Trata-se de unidade de conservação localizada na Serra do Itapeti, município de Mogi das Cruzes, Estado de São Paulo, que possui área de 352,3 hectares do bioma Floresta Ombrófila Densa e tem como objetivos a preservação de ecossistema natural local, a realização de pesquisas cientificas e o desenvolvimento de atividade de educação e interpretação ambiental, de recreação em contato com a natureza e de turismo ecológico.

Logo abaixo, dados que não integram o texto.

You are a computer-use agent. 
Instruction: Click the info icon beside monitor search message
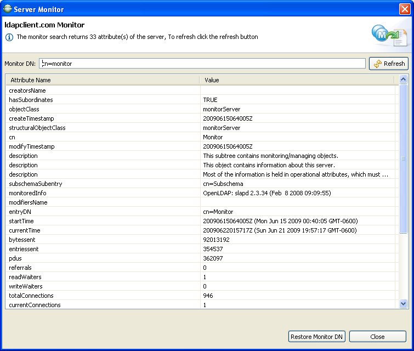pyautogui.click(x=9, y=37)
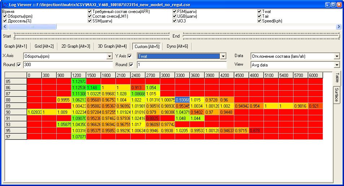Screen dimensions: 344x186
Task: Expand the View Avg data dropdown
Action: point(337,65)
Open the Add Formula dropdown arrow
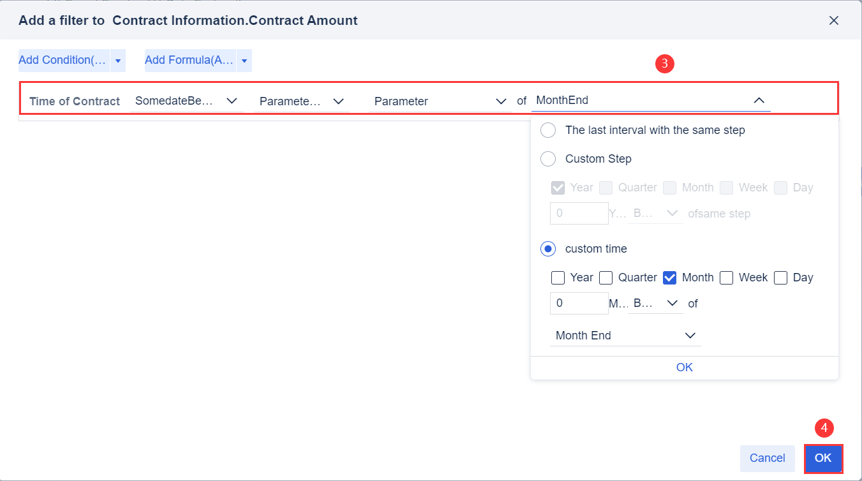This screenshot has height=481, width=862. coord(244,60)
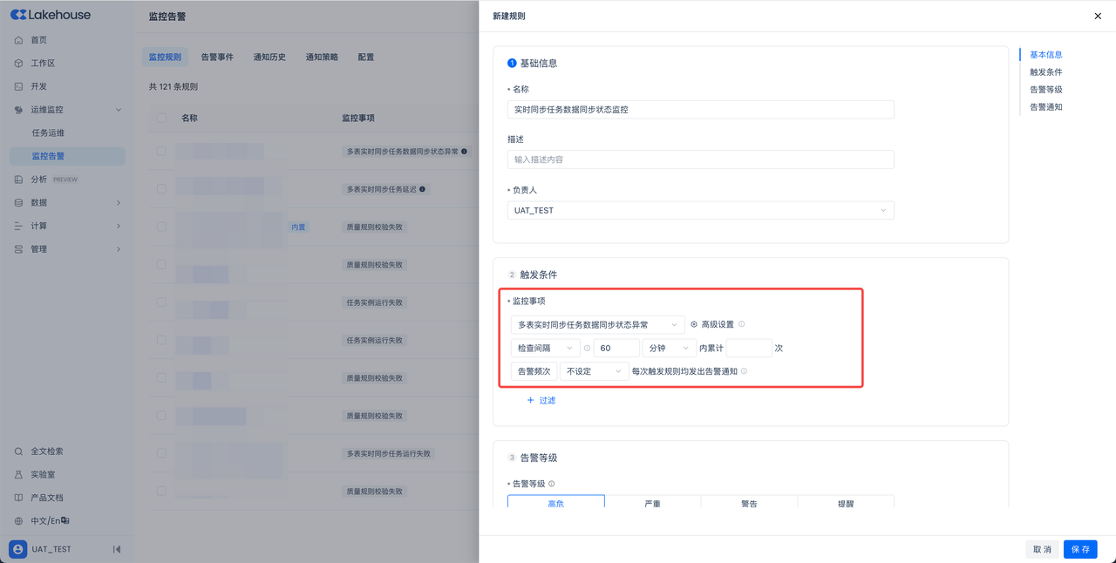Click the home icon in sidebar
This screenshot has width=1116, height=563.
click(x=18, y=40)
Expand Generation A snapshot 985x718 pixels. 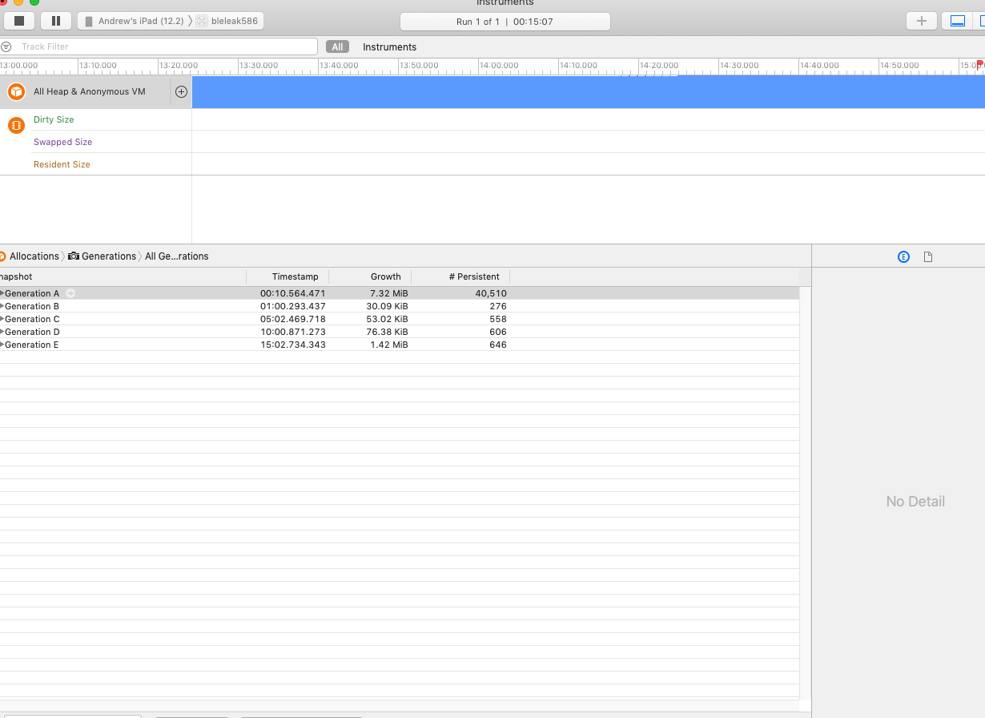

Além disso, segundo a Lei Municipal nº 6220, de 29 de dezembro de 2.008, o parque deverá: I - contribuir para a manutenção da diversidade biológica e dos recursos genéticos no território municipal e seus arredores; II - proteger a fauna e flora; III - contribuir para a preservação e a restauração da diversidade do ecossistema natural; IV - promover o desenvolvimento sustentável a partir dos recursos naturais; V - assegurar a utilização dos princípios e práticas de conservação da natureza no processo de desenvolvimento; VI - proporcionar meios e incentivos para atividades de pesquisa cientifica, estudos e monitoramento ambiental; VII - favorecer condições e promover a educação e interpretação ambiental, a recreação em contato com a natureza e o turismo ecológico; VIII - integrar-se com as demais unidades de conservação e espaços territoriais especialmente protegidos em seu entorno.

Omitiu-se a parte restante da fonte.